* TASK MATERIAL *

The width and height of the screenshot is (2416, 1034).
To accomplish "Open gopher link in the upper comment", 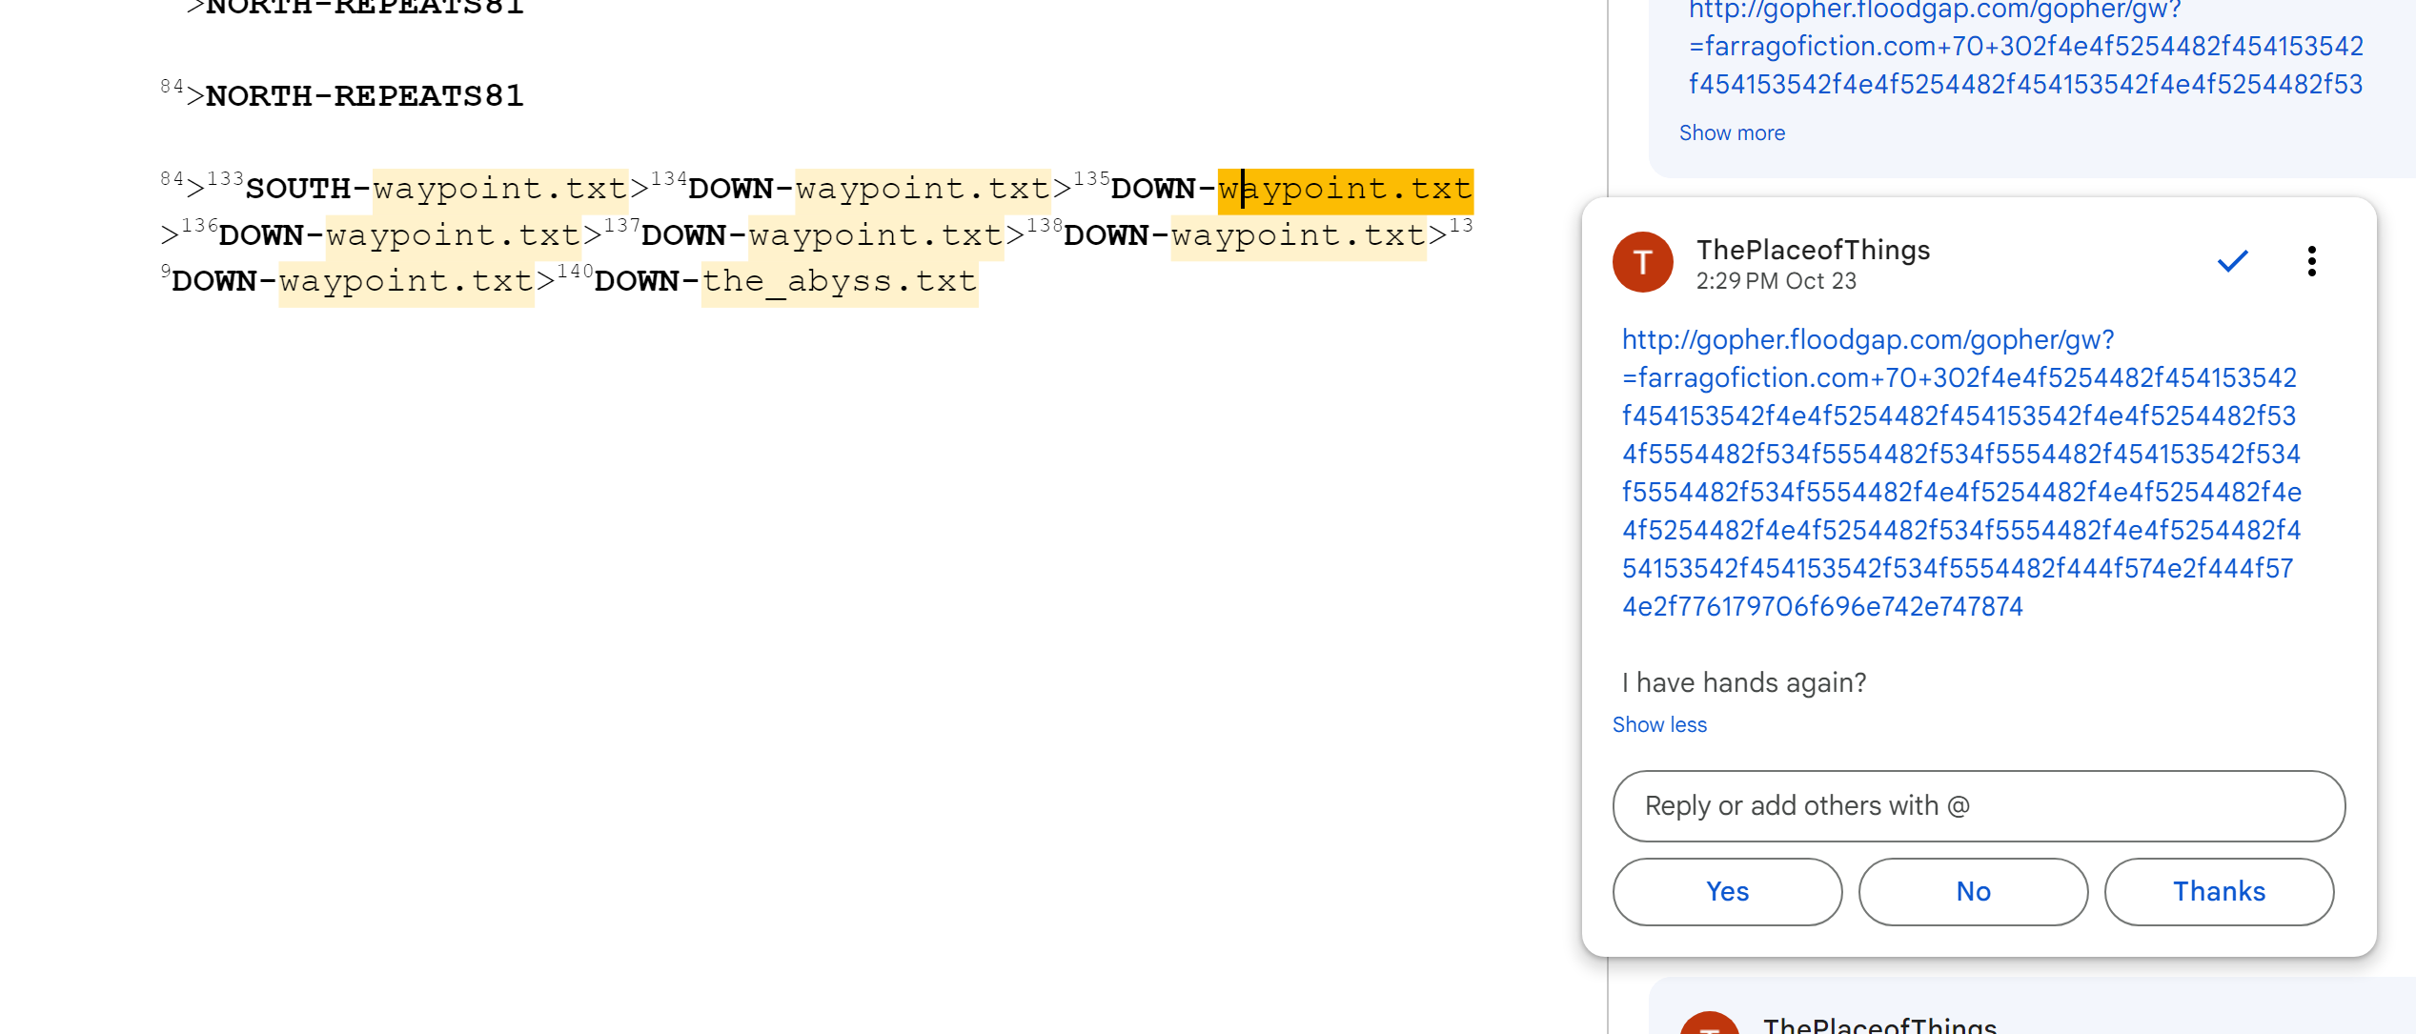I will (x=2025, y=47).
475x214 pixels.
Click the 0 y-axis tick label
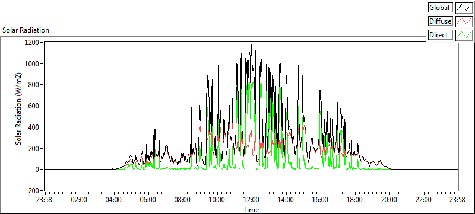pos(37,170)
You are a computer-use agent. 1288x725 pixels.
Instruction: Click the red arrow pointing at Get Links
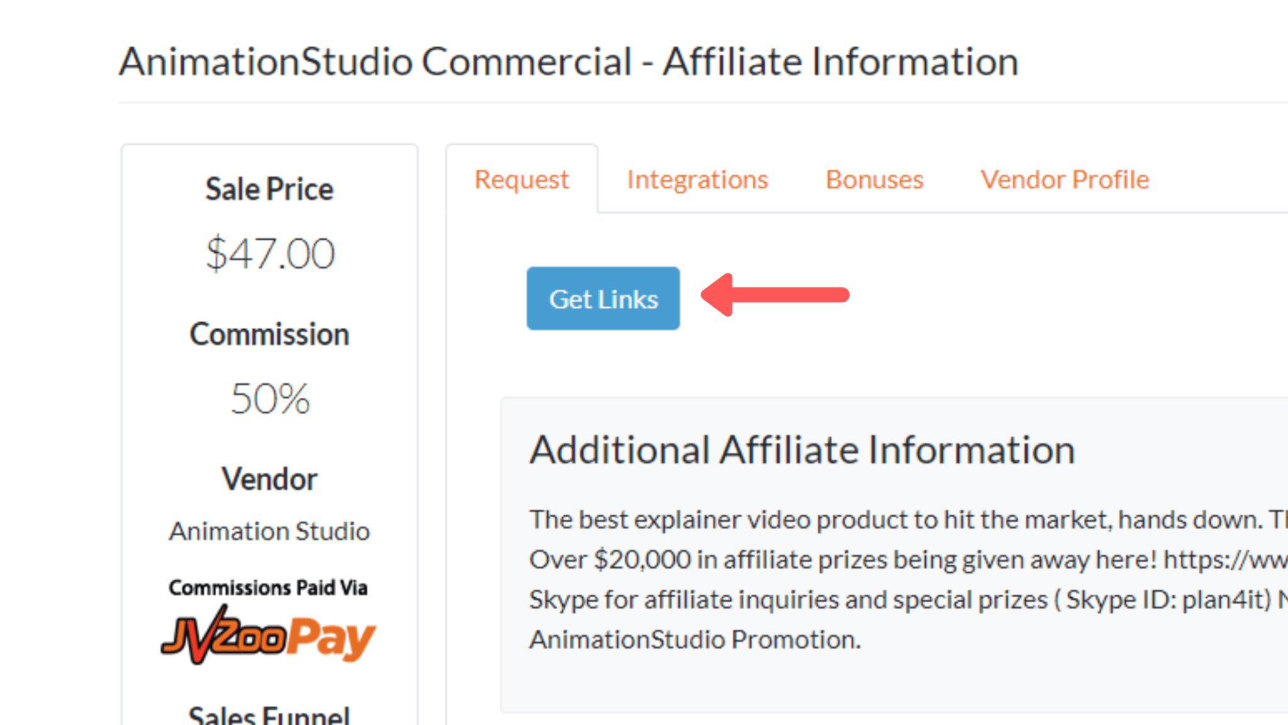point(775,295)
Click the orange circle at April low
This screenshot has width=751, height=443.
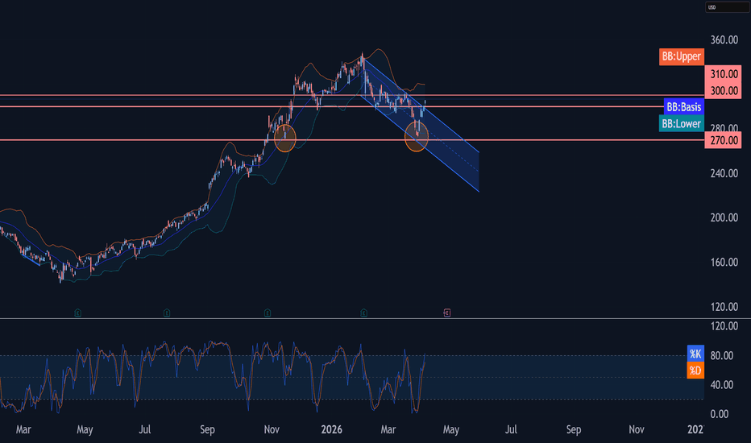(417, 136)
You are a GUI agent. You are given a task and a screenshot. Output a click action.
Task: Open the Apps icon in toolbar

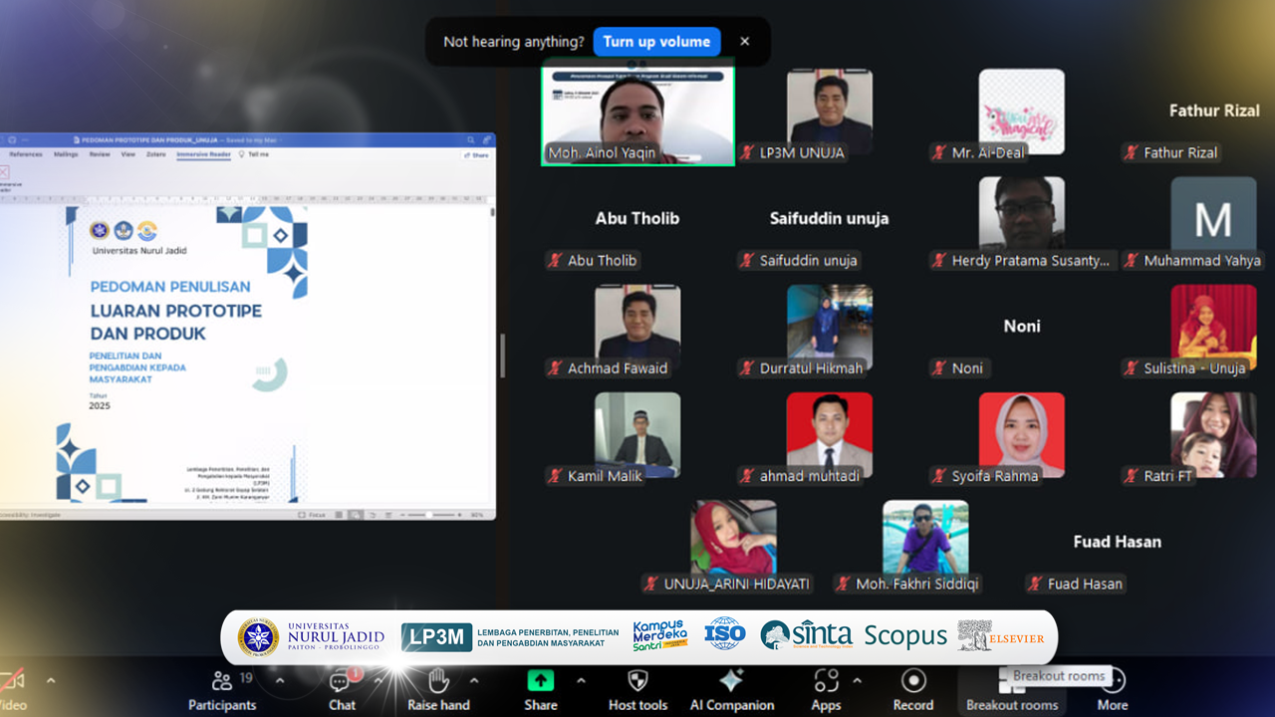(x=826, y=681)
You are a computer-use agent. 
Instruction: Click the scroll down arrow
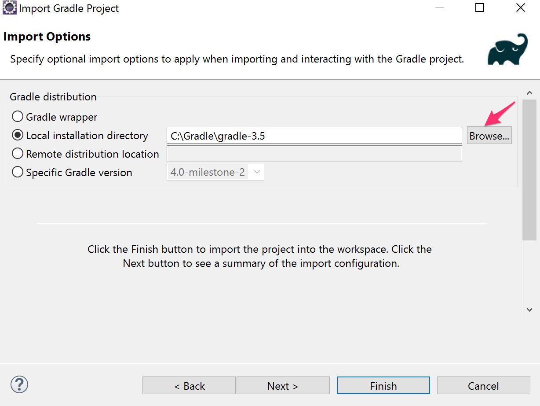(x=529, y=310)
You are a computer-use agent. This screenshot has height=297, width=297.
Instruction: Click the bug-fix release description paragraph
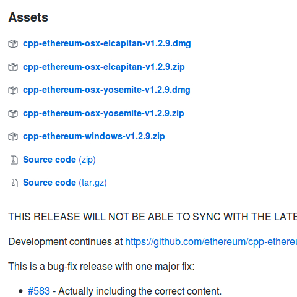tap(101, 266)
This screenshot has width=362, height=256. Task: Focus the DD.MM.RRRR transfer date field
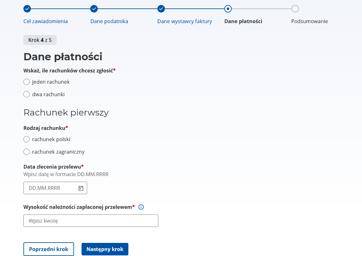(55, 188)
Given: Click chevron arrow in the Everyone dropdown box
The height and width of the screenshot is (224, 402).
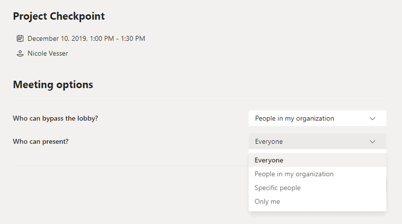Looking at the screenshot, I should tap(372, 142).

* DO THIS *
Collect every line of the data above that contains the word "computer", and list those lines in their original order.

* ANSWER TO THE EXERCISE *
You are a computer-use agent. 1288x725 pixels.
You are a computer-use agent. 
You are a computer-use agent. This screenshot has height=297, width=297.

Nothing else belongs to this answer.